The invariant is that every multiple of z in the interval [a, b] is counted exactly once. No other numbers in the interval are multiples of both x and y, so the count is exact. The algorithm never needs to examine individual bricks, making it efficient even for very large ranges.
Python Solution
import sys
input = sys.stdin.readline
from math import gcd
x, y, a, b = map(int, input().split())
def lcm(u, v):
return u * v // gcd(u, v)
z = lcm(x, y)
count = b // z - (a - 1) // z
print(count)
The first part reads the input and imports the gcd function from Python's math library. The lcm function computes the least common multiple efficiently. The calculation b // z - (a - 1) // z counts multiples of z in the desired range, taking care to include a if it itself is a multiple.
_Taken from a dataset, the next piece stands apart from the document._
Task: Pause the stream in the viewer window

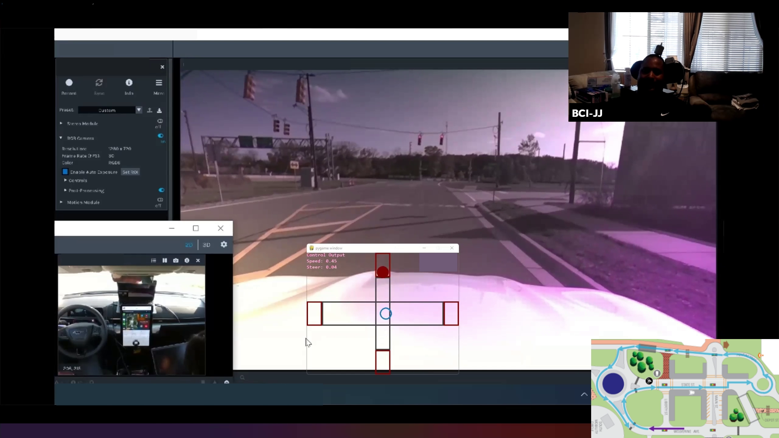Action: click(x=165, y=260)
The subtraction (a - 1) // z ensures we do not undercount when a is itself a multiple.
Worked Examples
Sample 1
Input: 2 3 6 18
| Step | z (LCM) | Multiples ≤ b | Multiples < a | Count |
|---|---|---|---|---|
| Compute z | 6 | 3 | 0 | 3 |
Multiples of 6 in [6, 18] are 6, 12, 18. The algorithm correctly counts 3.
Sample 2
Input: 5 7 1 10
| Step | z (LCM) | Multiples ≤ b | Multiples < a | Count |
|---|---|---|---|---|
| Compute z | 35 | 0 | 0 | 0 |
No brick numbered 1 to 10 is a multiple of both 5 and 7. Count is 0.
These traces demonstrate the method works both when the range contains multiples and when it contains none.
Complexity Analysis
| Measure | Complexity | Explanation |
|---|---|---|
| Time | O(log(min(x, y))) | GCD computation dominates, which is logarithmic in smaller of x or y |
| Space | O(1) | Only a few integer variables are used |
Given the constraints, this method executes in constant time for the input limits, easily under 1 second and within memory limits.
Test Cases
import sys, io
from math import gcd
def run(inp: str) -> str:
sys.stdin = io.StringIO(inp)
x, y, a, b = map(int, input().split())
z = x * y // gcd(x, y)
return str(b // z - (a - 1) // z)
# Provided sample
assert run("2 3 6 18\n") == "3", "sample 1"
# Custom cases
assert run("5 7 1 10\n") == "0", "no overlap"
assert run("3 3 6 6\n") == "1", "single brick"
assert run("1 1 1 1000000000\n") == "1000000000", "every brick"
assert run("2 3 1 1\n") == "0", "range below first multiple"
assert run("2 3 1 6\n") == "1", "include first multiple only"
| Test input | Expected output | What it validates |
|---|---|---|
| 5 7 1 10 | 0 | No brick painted by both in the range |
| 3 3 6 6 | 1 | Single brick equal to a multiple |
| 1 1 1 1000000000 | 1000000000 | All bricks painted by both |
| 2 3 1 1 | 0 | Range below first multiple |
| 2 3 1 6 | 1 | Include first multiple at boundary |
Edge Cases
When the range starts below the first multiple, the subtraction (a - 1) // z ensures no undercounting. For example, x = 2, y = 3, a = 1, b = 5, z = 6. Multiples ≤ b = 0, multiples < a = 0, count = 0. If a itself is a multiple, like a = 6, b = 6, then multiples ≤ b = 1, multiples < a = 0, count = 1, correctly including the brick. The algorithm naturally handles ranges of length 1, ranges starting at multiples, and large ranges, thanks to the arithmetic counting method.